Nie bójmy się Malty

Jan Drzymała

Co z tego, że na Malcie zmieni się prawo? Czy katolik (taki z przekonania, a nie ze statystyki) ma powody do zmartwień?

Nie bójmy się Malty

Maltańczycy – obywatele ostatniego kraju w Europie, który nie dopuszczał cywilnych rozwodów, postanowili zmienić prawo. 52 procent mieszkańców wyspy, którzy wzięli udział w referendum, opowiedziało się po stronie rozwodów. Jak podają media, w referendum wzięło udział ponad 70 proc. uprawnionych do głosowania. Mimo usilnych starań ze strony parafii maltańskich i ruchu „antyrozwodowego”, którym kierowała Anna Vella, nie udało się przekonać społeczeństwa, że dotychczasowe prawo jest dobre.

Maltańczycy zdecydowali, że po czteroletniej separacji, jeśli w małżeństwie nic się nie poprawi, będzie można się rozwieść. Premier Malty Lawrence Gonzi przyznał po ogłoszeniu wyników referendum, że nie takiej decyzji się spodziewał, ale jednak wolę narodu trzeba uszanować.

Wcześniej prawo państwowe nie dopuszczało możliwości zawarcia kolejnego związku, chyba że sąd kościelny orzekł nieważność poprzedniego.

Maltańczycy powiedzieli "nie" katolickiej wizji nierozerwalnego małżeństwa. Maltańczycy, z których 95 proc. według statystyk jest katolikami. Wygląda na to, że kolejny raz statystyka mówi jedno, praktyka drugie.

Pytanie, co z tego, że na Malcie zmieni się prawo? Czy katolik (taki z przekonania, a nie ze statystyki) ma powody do zmartwień? Trochę tak, bo łagodniejsze prawo będzie pewnie skutkowało tym, że decyzja o rozejściu się i destrukcji rodziny będzie łatwiejsza. Degradacja rodziny w Europie jest smutnym faktem. Malta była ostatnim krajem starego kontynentu, który prawem miał zagwarantowaną ochronę nierozerwalności związku małżeńskiego. Do Maltańczyków w kwietniu ubiegłego roku apelował Benedykt XVI, by stali na straży małżeństwa, rodziny i swoich chrześcijańskich fundamentów. Nieco ponad rok po tamtych wydarzeniach, Malta pokazała, że nie bardzo przejęła się tym wołaniem.
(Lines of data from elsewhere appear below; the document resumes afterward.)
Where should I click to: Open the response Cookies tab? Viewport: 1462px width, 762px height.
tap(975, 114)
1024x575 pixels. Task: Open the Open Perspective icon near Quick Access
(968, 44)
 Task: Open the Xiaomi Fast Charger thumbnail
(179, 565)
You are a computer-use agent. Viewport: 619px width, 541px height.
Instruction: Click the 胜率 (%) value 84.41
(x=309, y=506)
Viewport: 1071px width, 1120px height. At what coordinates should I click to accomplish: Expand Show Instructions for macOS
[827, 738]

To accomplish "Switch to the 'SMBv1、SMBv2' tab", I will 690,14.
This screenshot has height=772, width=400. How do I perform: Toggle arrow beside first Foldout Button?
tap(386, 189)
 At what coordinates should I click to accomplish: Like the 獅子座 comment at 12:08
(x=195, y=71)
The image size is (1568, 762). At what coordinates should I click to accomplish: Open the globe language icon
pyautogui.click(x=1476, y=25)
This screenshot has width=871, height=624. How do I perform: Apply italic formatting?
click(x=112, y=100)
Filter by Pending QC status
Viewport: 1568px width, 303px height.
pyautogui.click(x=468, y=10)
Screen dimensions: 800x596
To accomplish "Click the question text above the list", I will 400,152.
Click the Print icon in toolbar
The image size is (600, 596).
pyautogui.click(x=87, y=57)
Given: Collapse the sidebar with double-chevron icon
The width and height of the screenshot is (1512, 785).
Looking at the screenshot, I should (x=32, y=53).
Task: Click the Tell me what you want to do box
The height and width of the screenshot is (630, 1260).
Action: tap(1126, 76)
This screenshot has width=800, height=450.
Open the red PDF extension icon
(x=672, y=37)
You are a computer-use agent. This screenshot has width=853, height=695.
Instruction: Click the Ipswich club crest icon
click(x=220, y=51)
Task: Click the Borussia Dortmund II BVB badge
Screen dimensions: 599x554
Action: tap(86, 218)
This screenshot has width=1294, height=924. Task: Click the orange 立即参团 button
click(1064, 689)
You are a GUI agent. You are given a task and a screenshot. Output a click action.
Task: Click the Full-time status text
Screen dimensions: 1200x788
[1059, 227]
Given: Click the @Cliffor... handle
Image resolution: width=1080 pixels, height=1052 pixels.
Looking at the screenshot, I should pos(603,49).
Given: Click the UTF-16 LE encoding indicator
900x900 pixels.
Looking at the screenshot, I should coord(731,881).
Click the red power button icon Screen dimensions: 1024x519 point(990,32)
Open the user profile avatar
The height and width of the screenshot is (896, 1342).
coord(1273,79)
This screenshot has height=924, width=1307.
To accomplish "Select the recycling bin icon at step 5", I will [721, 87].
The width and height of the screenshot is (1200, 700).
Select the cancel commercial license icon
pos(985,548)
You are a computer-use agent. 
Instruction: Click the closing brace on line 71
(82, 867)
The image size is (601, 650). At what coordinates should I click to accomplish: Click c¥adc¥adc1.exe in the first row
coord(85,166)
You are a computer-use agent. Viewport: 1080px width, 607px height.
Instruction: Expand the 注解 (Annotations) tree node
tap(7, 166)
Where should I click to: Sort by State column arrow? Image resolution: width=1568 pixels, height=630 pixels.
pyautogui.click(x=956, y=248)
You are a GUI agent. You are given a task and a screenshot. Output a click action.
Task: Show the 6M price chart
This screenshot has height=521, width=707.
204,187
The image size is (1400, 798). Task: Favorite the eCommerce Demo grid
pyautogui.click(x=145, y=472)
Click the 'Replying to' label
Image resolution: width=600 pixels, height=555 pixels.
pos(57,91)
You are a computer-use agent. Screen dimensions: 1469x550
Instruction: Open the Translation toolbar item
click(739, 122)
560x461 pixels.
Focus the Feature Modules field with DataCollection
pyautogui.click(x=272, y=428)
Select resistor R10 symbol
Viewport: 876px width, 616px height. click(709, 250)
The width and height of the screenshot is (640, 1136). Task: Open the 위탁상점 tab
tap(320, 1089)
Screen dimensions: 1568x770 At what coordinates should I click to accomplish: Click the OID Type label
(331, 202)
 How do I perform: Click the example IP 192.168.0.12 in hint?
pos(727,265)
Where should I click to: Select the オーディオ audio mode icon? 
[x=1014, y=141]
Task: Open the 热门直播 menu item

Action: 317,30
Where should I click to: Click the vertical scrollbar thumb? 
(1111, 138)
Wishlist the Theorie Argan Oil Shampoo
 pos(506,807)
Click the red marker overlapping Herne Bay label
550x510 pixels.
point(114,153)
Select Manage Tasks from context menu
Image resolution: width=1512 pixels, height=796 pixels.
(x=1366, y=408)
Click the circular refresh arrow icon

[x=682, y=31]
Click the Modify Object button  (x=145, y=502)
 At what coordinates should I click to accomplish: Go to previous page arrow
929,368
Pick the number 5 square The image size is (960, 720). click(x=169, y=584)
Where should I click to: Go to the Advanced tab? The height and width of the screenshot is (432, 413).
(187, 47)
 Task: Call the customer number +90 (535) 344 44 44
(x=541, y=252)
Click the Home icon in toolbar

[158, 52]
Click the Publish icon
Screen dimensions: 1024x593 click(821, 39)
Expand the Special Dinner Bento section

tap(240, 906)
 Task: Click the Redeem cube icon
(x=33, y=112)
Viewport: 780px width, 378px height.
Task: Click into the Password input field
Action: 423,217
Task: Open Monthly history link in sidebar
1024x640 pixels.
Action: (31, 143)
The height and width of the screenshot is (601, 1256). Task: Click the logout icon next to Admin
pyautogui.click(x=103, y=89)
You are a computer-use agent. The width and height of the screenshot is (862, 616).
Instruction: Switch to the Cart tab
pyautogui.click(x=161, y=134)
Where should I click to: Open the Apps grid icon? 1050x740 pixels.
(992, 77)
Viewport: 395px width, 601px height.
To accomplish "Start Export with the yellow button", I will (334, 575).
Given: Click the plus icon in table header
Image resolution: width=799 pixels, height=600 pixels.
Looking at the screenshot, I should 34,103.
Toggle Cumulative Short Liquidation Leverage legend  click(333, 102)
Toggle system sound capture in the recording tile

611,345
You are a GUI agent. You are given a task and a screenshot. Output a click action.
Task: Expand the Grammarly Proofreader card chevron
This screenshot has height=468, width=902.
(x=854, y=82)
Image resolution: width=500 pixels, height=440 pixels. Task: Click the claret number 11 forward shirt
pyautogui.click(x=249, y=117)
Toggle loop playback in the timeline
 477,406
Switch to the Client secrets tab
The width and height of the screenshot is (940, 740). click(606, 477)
Przykład Malty pokazuje, że autorytet Kościoła w Europie spada z dnia na dzień i to jest rzeczywiście smutne. Przestajemy słuchać tego co Kościół, do nas mówi. Traktujemy go jedynie jak instytucję, która świadczy usługi religijne. Wczoraj w Piekarach Śląskich zwrócił na to uwagę bp Andrzej Czaja.

Być może nadchodzi czas, żeby tak rozumiany Kościół przeszedł radykalną przemianę. Może czas zweryfikować statystyki. Kościół nie zmieni nauki, którą przekazał mu Jezus. Nie wolno mu tego zrobić nawet pod presją opinii publicznej. Dlatego chrześcijanin, który nie jest tylko statystycznym chrześcijaninem, nie powinien się przejmować zmianami w prawie maltańskim czy jakimkolwiek innym. Nawet gdyby był w mniejszości. Nawet gdyby znów trzeba było zejść do katakumb.

Chrześcijanin ma nad sobą znacznie mocniejsze prawo – prawo dane od Boga. W tym sensie zmianami w prawie Malty przejmować się nie musi. Państwowe ustawodawstwo nie powinno mieć żadnego wpływu na jego postępowanie. Wielokrotnie mówił Jan Paweł II, że dzisiaj trzeba iść pod prąd. Ponad wszystko mamy być świadkami i swoim życiem głosić, że należymy Jezusa. My chrześcijanie mamy być solą ziemi, a przecież nawet odrobina soli wystarczy, żeby nadać smak potrawie.